I am a terminal n00b, but I’m liking it. I grew up on a M$ box and didn’t take the ‘leap’ to a linux / unix based operating system until about a year and a half ago when we got new computers at work. Since that time I have been trying to learn more about the terminal and am very impressed by it. I’ve been using OS X at work and Ubuntu at home and haven’t booted into windows (except for playing games) for almost a year.
Something that I found out in the recent months and finding very useful is the reverse-i-search. By pressing ctrl + r in the terminal (works at least in ubuntu and OS X, probably all real terminals) you are given a console line like the following:
(reverse-i-search)`':
As you type the terminal will search through your terminal history and locate any commands that contain what you search.
For instance if you type ssh it will start searching through the history and show you the last one that you used that had ssh in the command. If the first result isn’t the one that you are looking for you can press ctrl + r to keep the search going and cycle back through your history.
I am still amazed by all the things that I am learning about *nux operating systems and I am only touching the surface.
Comments
Do you know how to come back in your search.. like repeat Ctr-r…reverse
Hey karthi,
I couldn’t find anything about going back up individually.
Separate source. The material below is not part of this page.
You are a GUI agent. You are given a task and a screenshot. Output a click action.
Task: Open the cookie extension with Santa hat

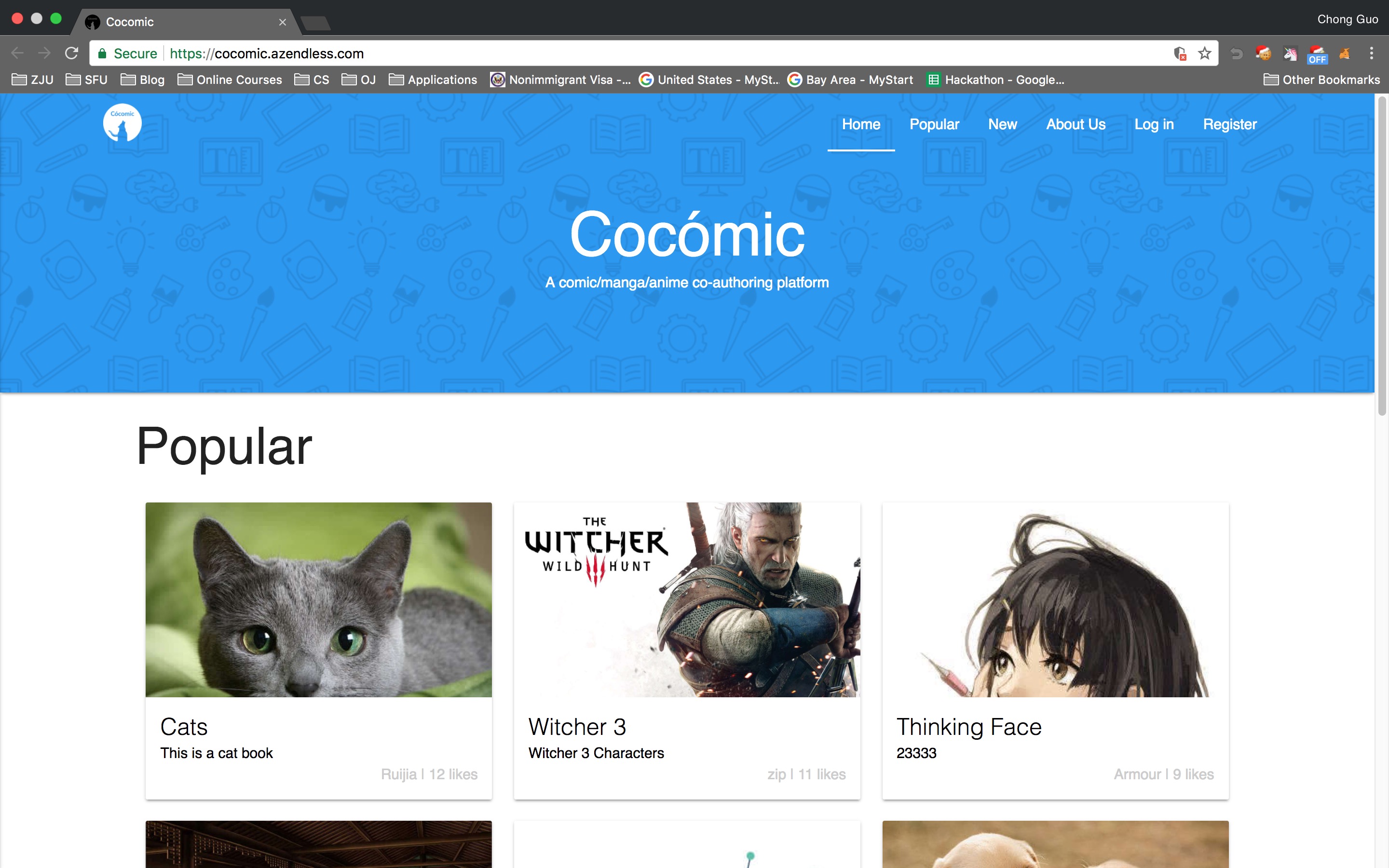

But there is a question on stack overflow that suggests that following:
Cool!! I typed this in by accident in cygwin/bash (I thought I was in Eclipse and was about to open a file with ctrl-shit-r) and found your post as explanation.
Much appreciated!
up/down arrows cycle back through previous commands in bash.
I believe both are just reading through ~/.bash_history
Yup, they both use your ~/.bash_history, one just uses a search instead of one at a time.